M2 Max GPU utilization steadily dropping while running inference with huggingface distilbert-base-cased

MacBook Pro M2 Max 96gb macOS 13.3 tensorflow-macos 2.9.0 tensorflow-metal 0.5.0

Repro Code:

from transformers import AutoTokenizer, TFDistilBertForSequenceClassification
from datasets import load_dataset
import tqdm

imdb = load_dataset('imdb')
sentences = imdb['train']['text'][:500]

tokenizer = AutoTokenizer.from_pretrained("distilbert-base-cased")
model = TFDistilBertForSequenceClassification.from_pretrained('distilbert-base-cased')

for i, sentence in tqdm(enumerate(sentences)):
  inputs = tokenizer(sentence, truncation=True, return_tensors='tf')
  output = model(inputs).logits
  pred = np.argmax(output.numpy(), axis=1)

  if i % 100 == 0:
    print(f"len(input_ids): {inputs['input_ids'].shape[-1]}")

It comes excruciating slow after about 300-400th record. It even dropped below 2% (smaller than that Window Server proc). Here are the prints:

Metal device set to: Apple M2 Max

systemMemory: 96.00 GB
maxCacheSize: 36.00 GB

3it [00:00, 10.87it/s]
len(input_ids): 391
101it [00:13,  6.38it/s]
len(input_ids): 215
201it [00:34,  4.78it/s]
len(input_ids): 237
301it [00:55,  4.26it/s]
len(input_ids): 256
401it [01:54,  1.12it/s]
len(input_ids): 55
500it [03:40,  2.27it/s]

I am aware this loop looks wrong:

  1. Use batches for GPU
  2. Use CPU if you want to do it one at a time.

But it is still unsettling to observe the GPU utilization decay 'cos I don’t think this happens on colab (or just linux with CUDA). So it has something to do with Apple Meta Silicon.
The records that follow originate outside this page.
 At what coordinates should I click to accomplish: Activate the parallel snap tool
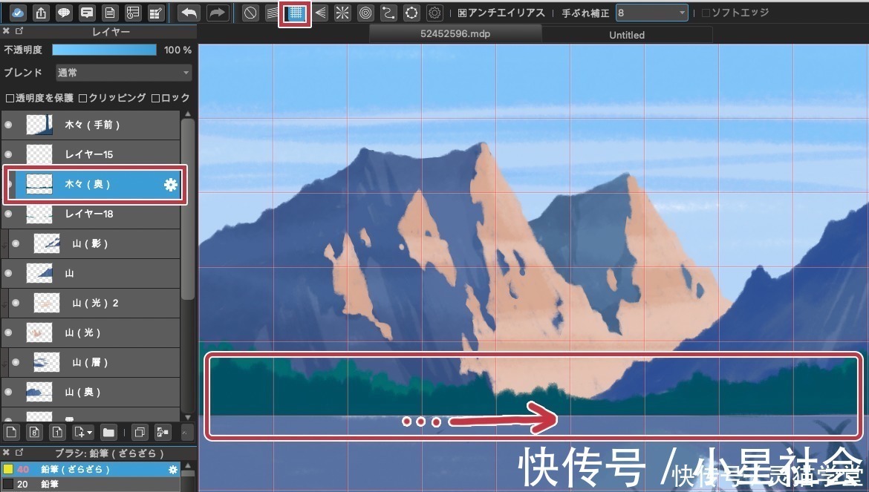[x=273, y=13]

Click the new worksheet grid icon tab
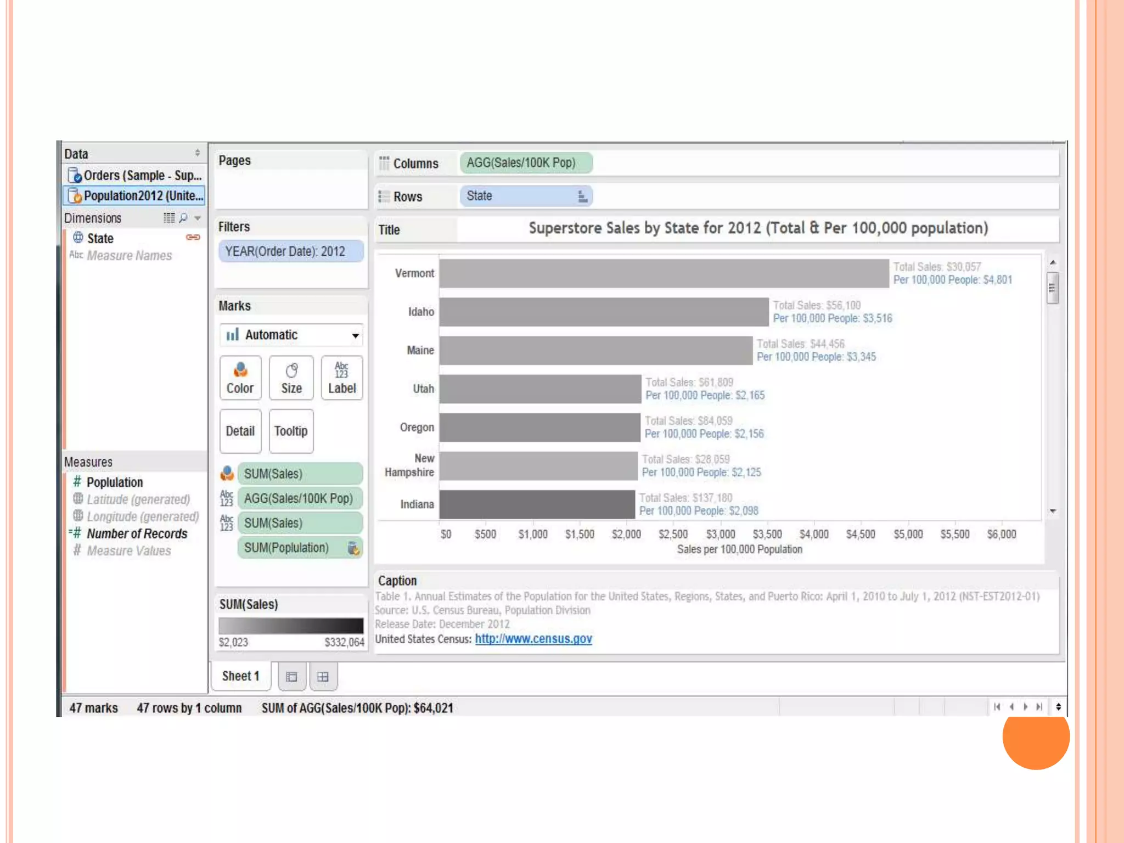pyautogui.click(x=323, y=677)
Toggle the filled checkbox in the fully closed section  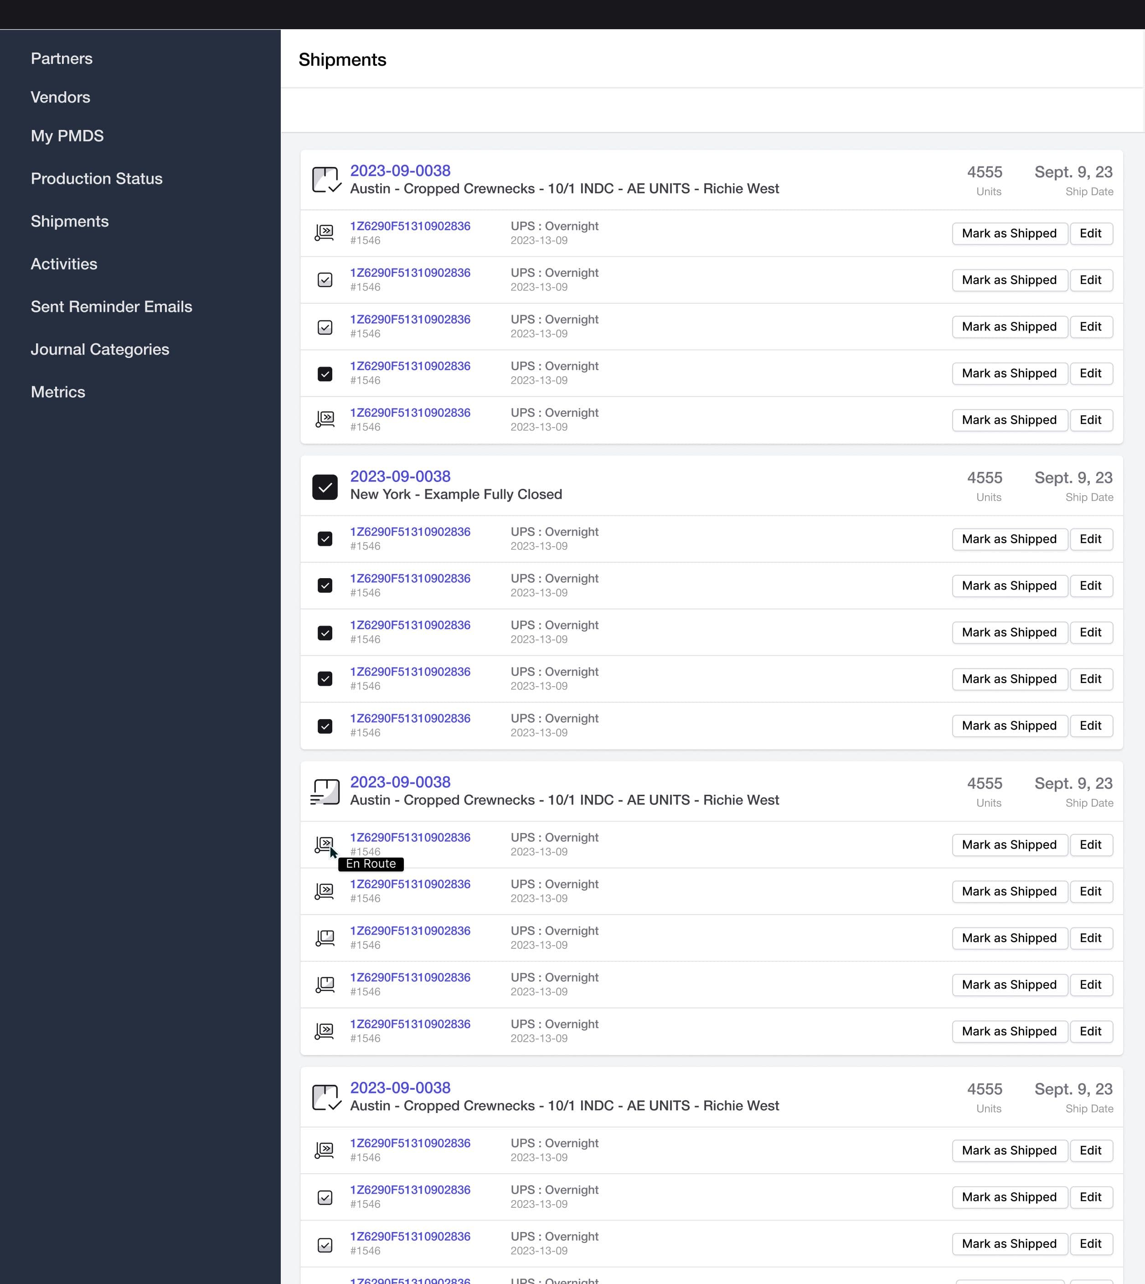[x=325, y=539]
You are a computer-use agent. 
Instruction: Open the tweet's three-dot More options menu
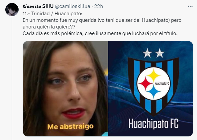tap(190, 6)
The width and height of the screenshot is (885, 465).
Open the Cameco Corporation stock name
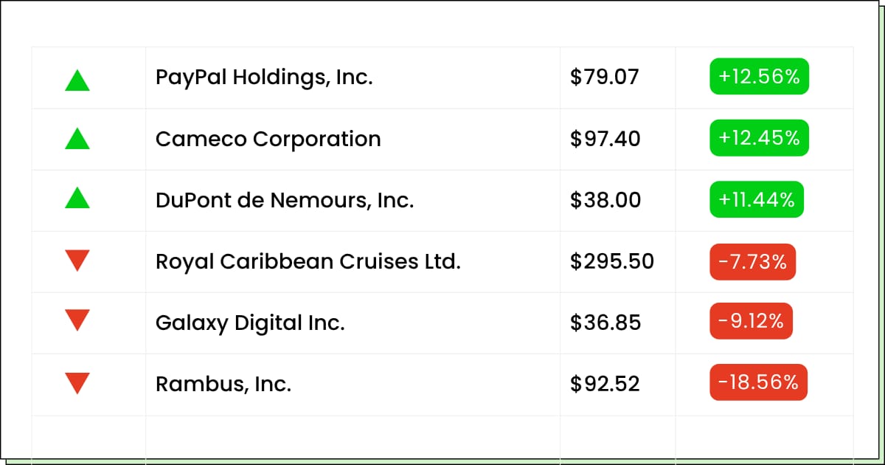point(268,139)
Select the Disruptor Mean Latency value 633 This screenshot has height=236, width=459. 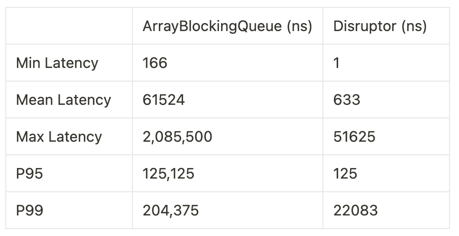coord(347,100)
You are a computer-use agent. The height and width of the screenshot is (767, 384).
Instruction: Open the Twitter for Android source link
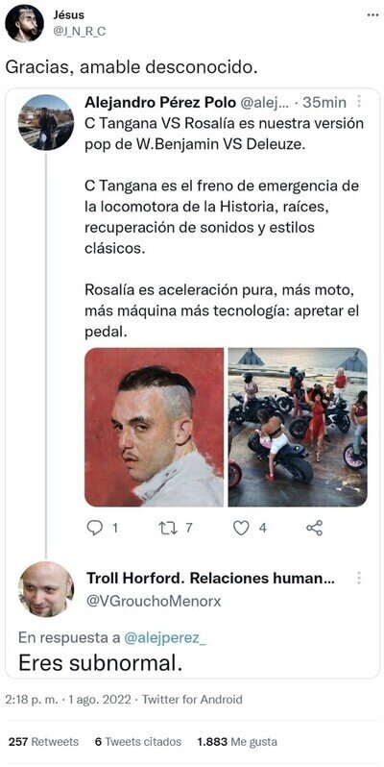(x=192, y=700)
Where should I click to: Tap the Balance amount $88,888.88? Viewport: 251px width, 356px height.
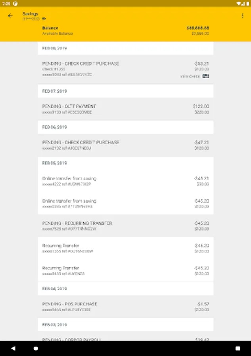pyautogui.click(x=197, y=28)
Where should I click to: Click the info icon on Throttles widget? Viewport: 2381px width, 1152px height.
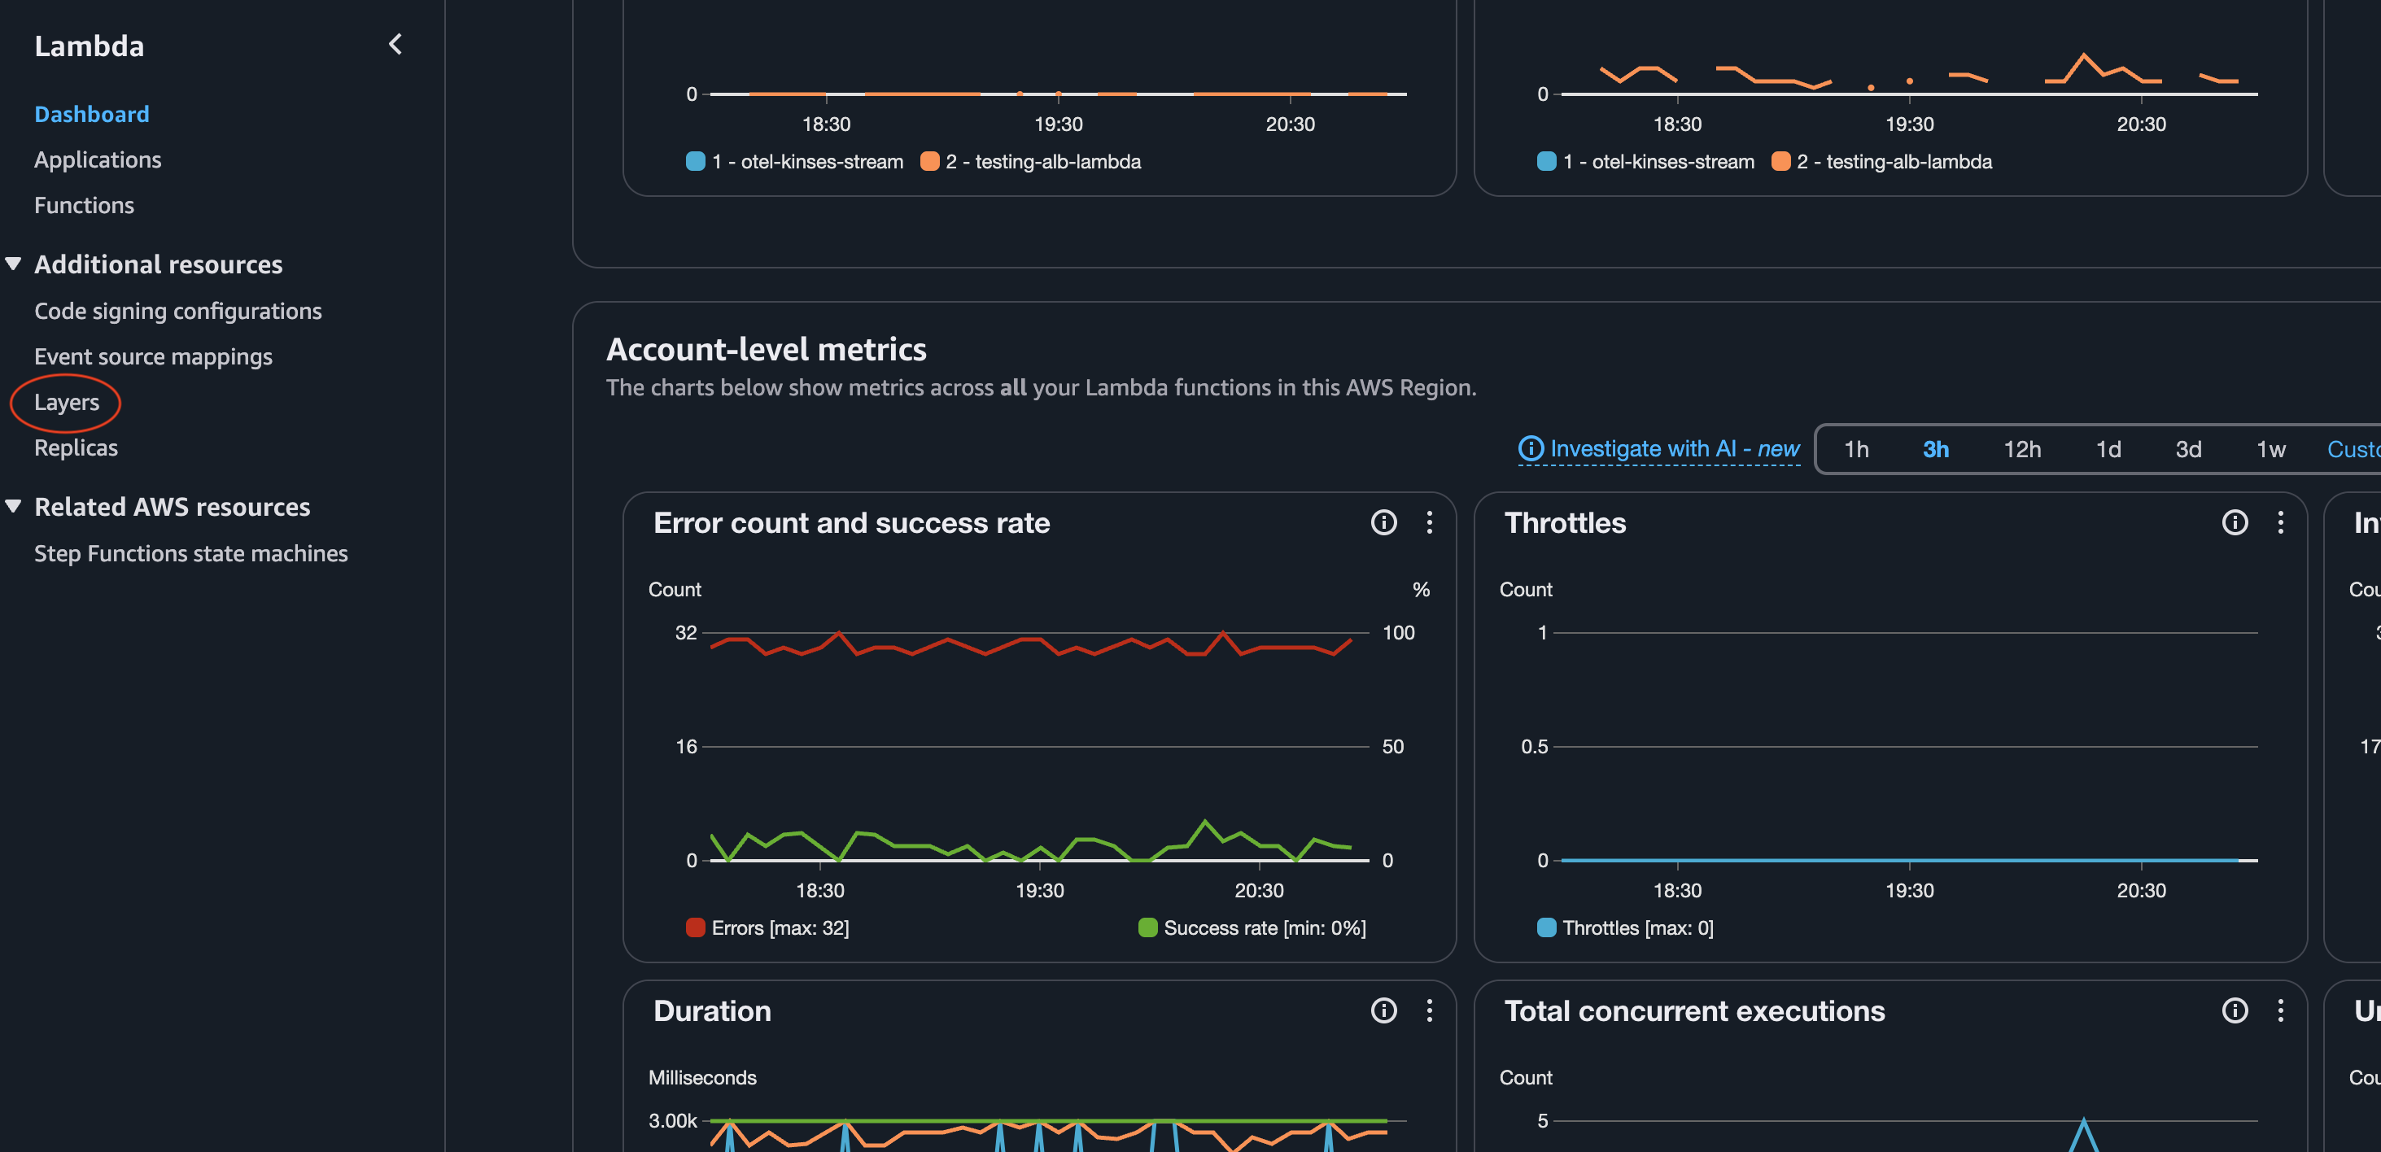[x=2235, y=523]
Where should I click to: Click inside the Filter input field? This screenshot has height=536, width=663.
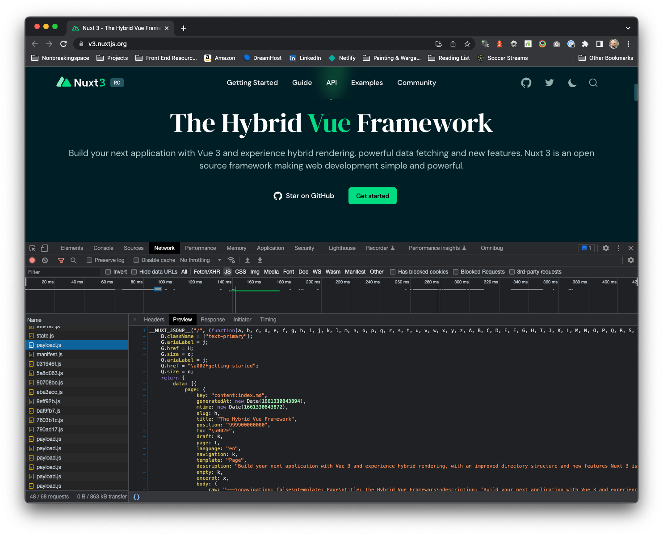(63, 271)
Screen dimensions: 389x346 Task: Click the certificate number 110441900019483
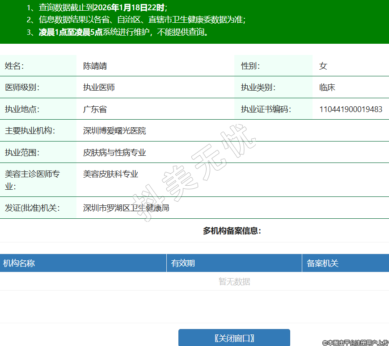click(351, 109)
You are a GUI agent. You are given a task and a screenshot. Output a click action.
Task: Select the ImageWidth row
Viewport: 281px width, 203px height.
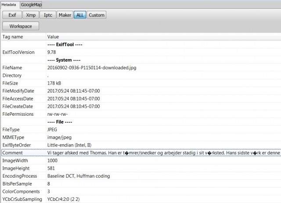[141, 160]
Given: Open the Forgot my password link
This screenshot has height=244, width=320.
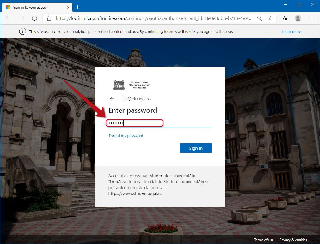Looking at the screenshot, I should click(126, 136).
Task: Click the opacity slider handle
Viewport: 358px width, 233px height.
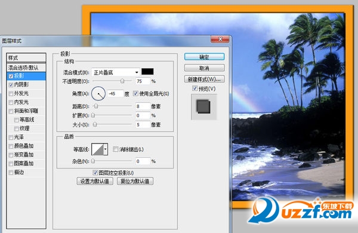Action: (122, 81)
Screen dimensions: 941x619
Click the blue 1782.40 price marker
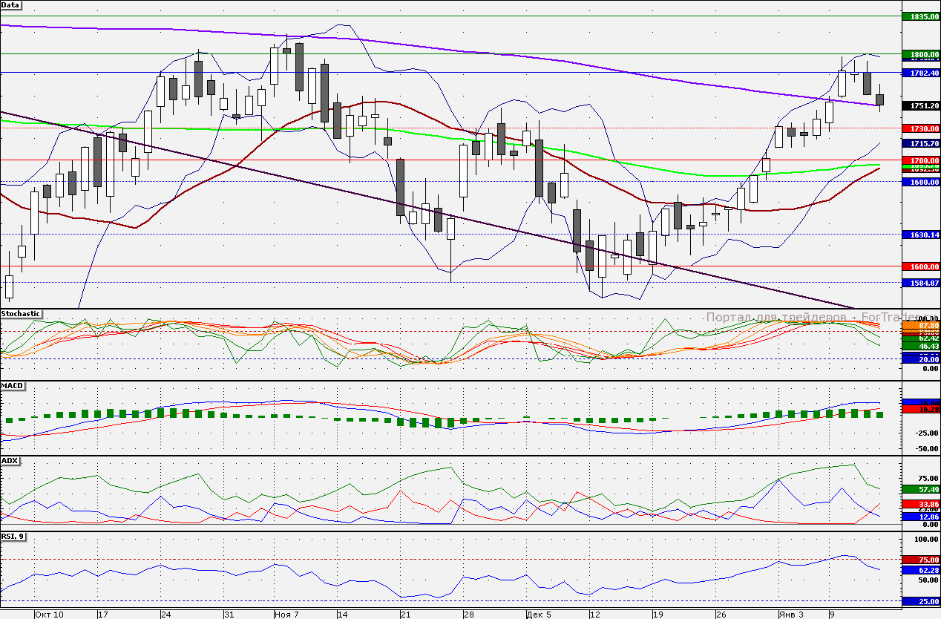pos(919,73)
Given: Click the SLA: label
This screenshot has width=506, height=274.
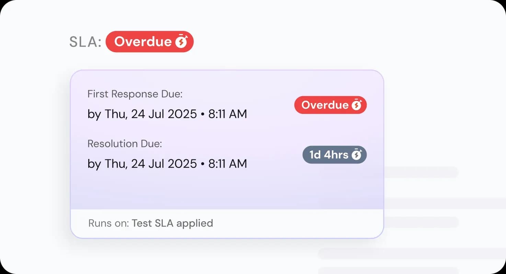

Just wonder what could the root cause be. If a bug is indeed lurking around, this may rear its head on me when I do longer bigger real training.

I logged an issue for TF: M2 GPU utilization decays from 50% to 10% in non batched inference for huggingface distilbert-base-cased · Issue #60271 · tensorflow/tensorflow · GitHub

I also posted a “workaround” there.

Sad news is I did a real training trial, fine-tuning distill Bert (with TF). I used batch_size=128 (could be the culprit) and first 200 steps went ok… but then started hitting error:

Error: command buffer exited with error status.
	The Metal Performance Shaders operations encoded on it may not have completed.
	Internal Error (0000000e:Internal Error)
	<AGXG14XFamilyCommandBuffer: 0xf259be4d0>
    label = <none> 
    device = <AGXG14CDevice: 0x1196d8200>
        name = Apple M2 Max 
    commandQueue = <AGXG14XFamilyCommandQueue: 0x2d9e5e800>
        label = <none> 
        device = <AGXG14CDevice: 0x1196d8200>
            name = Apple M2 Max 
    retainedReferences = 1

These errors seemed quite ominous, and I waited till it completed 1 epoch, which is like >3 slower than T4 (on colab), and quite bad accuracy (this could be due to large batch_size => less # steps/epoch).

I hope to reduce the batch_size and see when this will go away. Even if small batch_size is desired for my dataset size and fine tuning, it is still worrying to see it failed at “only” batch_size of 128. I got 96gb for the reason of exploring larger batch size… if I have to reduce this, it may be cheaper to just go with Nvidia (at risk of losing mobility and power cost).

Update: Again, I tracked this may as well due to unequal input length during training. I switched to max_len + padding and ensure 512 tokens at every batch and now I am getting perf on par with T4, and >90% GPU utilization. This is really pointing at a TF-Metal specific bug. Will try larger batch next, and get the $$ worth. M2Max is $$.